Oops, my mistake. Of course it is 16. Also sorry for the duplicate posting; I was posting from a tablet through a public network in a train, and have no idea why it did that.


BTW, I reformulated the formula a bit in order to make it more generally applicable:

value = 33*ELC + (33*ELC)*(33*ELC)/1584 (in centi-Pawn)

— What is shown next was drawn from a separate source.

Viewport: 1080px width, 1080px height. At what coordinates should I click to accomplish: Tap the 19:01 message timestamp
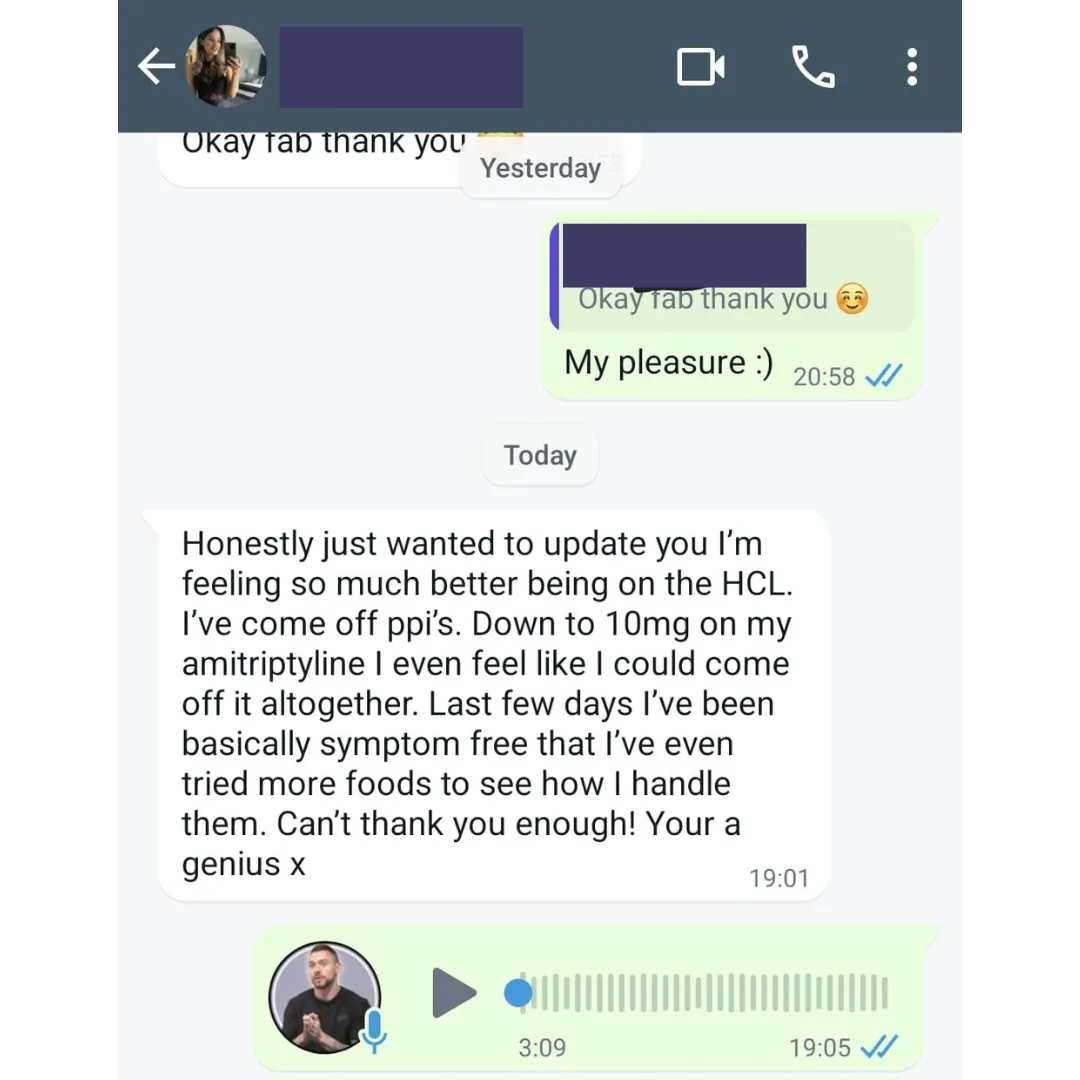pos(779,878)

where ELC is the 'Equivalent Leap Count'. Through this formula you could assign an ELC to sliders of known value, e.g. 12 for Rook (on 8x8), and 8.5 for Bishop, based on values 495 and 330. The ELC would be additive, i.e. e Queen would have ELC = 12 + 8.5 = 20.5, which would result in a value of 965. Chancellor would have ELC = 20 (as Knight has ELC = 8), for a value of 935. So most of the time it seems to work pretty well, but it still cannot explain the high empirical Archbishop value (875). The predicted vanlue would be 732 (ELC = 16.5) Neither is there any explanation for why orthogonal slides seem worth so much more than diagonal slides. This suggests there is an ELC bonus involved with covering orthogonally adjacent squares. The Archbishop also has a lot of that. But it doesn't really show up in the value of Commoner or Woody Rook (WD). But those pieces might have some 'global defect' of their total move patter suppressing their value: they lack speed, and the number of squares they cover in 2 moves is much smaller than average for pieces with 8 moves. In addition, the formula was derived from SR leapers, many of which (especially those with many moves) do attack orthogonally adjacent squares, and thus contain the contribution of an average expected number of orthogonally adjacent squares for that ELC, explaining why Queen and Chancellor don't get any extra bonus despite the fact that they each have 8 extra orthogonal contacts between their move targets compared to their component R, B or N moves. Perhaps 8 extra such contacts is what you would expect when the ELC goes up from 12 to ~20. But the Archbishop has 16 such extra contacts.